## BRANO:
# # #

Nel momento in cui scriviamo il Paese ha raggiunto il 54esimo giorno di isolamento.
In questo lasso di tempo, la gestione sconsiderata della pandemia da Covid-19 – sono riusciti a fare peggio solo gli USA di Trump – ha causato ufficialmente la morte di oltre 28 mila persone.
Non particolarmente curante di questo e altri dati (1) il Presidente del Consiglio Conte, domenica 26 aprile ha varato la cosiddetta “fase 2”, quella in cui il sistema paese dovrebbe riattivarsi per tornare alla “normalità” a partire da lunedì 4 maggio.
Non è nostra intenzione, in questa sede, sottolineare la sconsideratezza di una simile scelta dal punto di vista sanitario (2), o quanto essa sia il risultato della costante pressione dei padroni, che prima hanno ottenuto un de potenziamento enorme della serrata generale (3), con tutto ciò che ne è conseguito a livello di estensione del contagio (4), ed ora possono finalmente accarezzare il miraggio del ritorno ai profitti di “ieri”. Un miraggio appunto, che quasi certamente nasconde un disastro di proporzioni oggi incalcolabili cui nessuno, in questo continente, pare volersi attrezzare per farvi fronte nel modo giusto (5), anche perché, a questo giro, è probabile che il consueto massacro dei subalterni non sarà sufficiente a salvare le sorti di tanti piccoli e medi “commendatori”.

# # #

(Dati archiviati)
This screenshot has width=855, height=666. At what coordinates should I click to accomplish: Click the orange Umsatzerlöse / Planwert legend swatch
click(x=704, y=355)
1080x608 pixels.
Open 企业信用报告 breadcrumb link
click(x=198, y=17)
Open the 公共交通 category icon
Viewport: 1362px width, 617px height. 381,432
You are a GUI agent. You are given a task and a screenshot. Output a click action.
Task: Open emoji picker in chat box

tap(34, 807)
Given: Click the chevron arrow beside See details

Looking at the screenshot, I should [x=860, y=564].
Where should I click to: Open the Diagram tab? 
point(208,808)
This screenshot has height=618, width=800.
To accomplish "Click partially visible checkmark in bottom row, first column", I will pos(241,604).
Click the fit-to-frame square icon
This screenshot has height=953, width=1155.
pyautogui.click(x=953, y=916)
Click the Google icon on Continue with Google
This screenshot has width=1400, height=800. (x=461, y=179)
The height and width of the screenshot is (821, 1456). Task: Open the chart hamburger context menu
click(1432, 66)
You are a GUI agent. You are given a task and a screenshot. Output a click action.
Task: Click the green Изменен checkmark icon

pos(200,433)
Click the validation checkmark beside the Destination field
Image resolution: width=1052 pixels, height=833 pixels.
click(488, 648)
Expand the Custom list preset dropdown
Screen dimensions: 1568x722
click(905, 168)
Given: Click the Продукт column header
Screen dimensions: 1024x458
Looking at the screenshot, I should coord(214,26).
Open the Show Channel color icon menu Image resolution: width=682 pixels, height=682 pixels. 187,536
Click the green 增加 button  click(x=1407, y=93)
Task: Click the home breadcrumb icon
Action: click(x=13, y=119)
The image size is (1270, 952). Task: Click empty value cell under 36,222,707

# # #

## ATTIVITÀ PROPOSTE:
**1)** Indica se ciascuna affermazione concorda con il brano sulla fase 2, rispondendo sì o no e citando le parole del brano che lo stabiliscono: (a) al momento della scrittura l'isolamento del Paese era al 54esimo giorno; (b) la fase 2 è stata varata lunedì 4 maggio; (c) gli USA di Trump hanno gestito la pandemia meglio del Paese di cui si parla.
**2)** Elenca tutte le parole o espressioni che nel brano sulla fase 2 compaiono tra virgolette.
**3)** Scrivi il seguito del brano sulla fase 2, partendo dopo l'ultima frase riportata.

## SOLUZIONI:
**1)**
(a) Sì: "Nel momento in cui scriviamo il Paese ha raggiunto il 54esimo giorno di isolamento."
(b) No: "domenica 26 aprile ha varato la cosiddetta “fase 2”"
(c) No: "sono riusciti a fare peggio solo gli USA di Trump"

**2)** fase 2; normalità; ieri; commendatori

**3)**
È l’essenza di quella che abbiamo preso a chiamare “crisi sistemica”. Di seguito argomenteremo per quale motivo essa non venga tutt’ora percepita nella propria portata dalle classi dirigenti di questo paese.
Come scritto in apertura, 54 giorni di quarantena, al netto di un’insopportabile clima di unità nazionale sparso a piene mani da media infarciti di retorica bellica (6) hanno messo a nudo le criticità accumulatesi in 40 anni di capitalismo declinato in chiave neoliberale.
Dallo smantellamento del Servizio Sanitario Nazionale non più in grado di tutelare il diritto alla salute, alla deindustrializzazione per cui mascherine e ventilatori polmonari sono divenuti notte tempo beni di sconcertante rarità, anche il cittadino più disinteressato o indottrinato dal pensiero unico ha dovuto riconoscere che il Paese è semplicemente collassato.
Non esiste altro termine per definire un sistema che “tiene” provocando 28 mila morti, sottoponendo a un livello di sfruttamento che farà storia il personale sanitario e puntellandosi grazie alla solidarietà di nazioni – Cuba, Cina, Russia – tutt’oggi considerate, al più, come “in via di sviluppo”, se non come stati canaglia tout court.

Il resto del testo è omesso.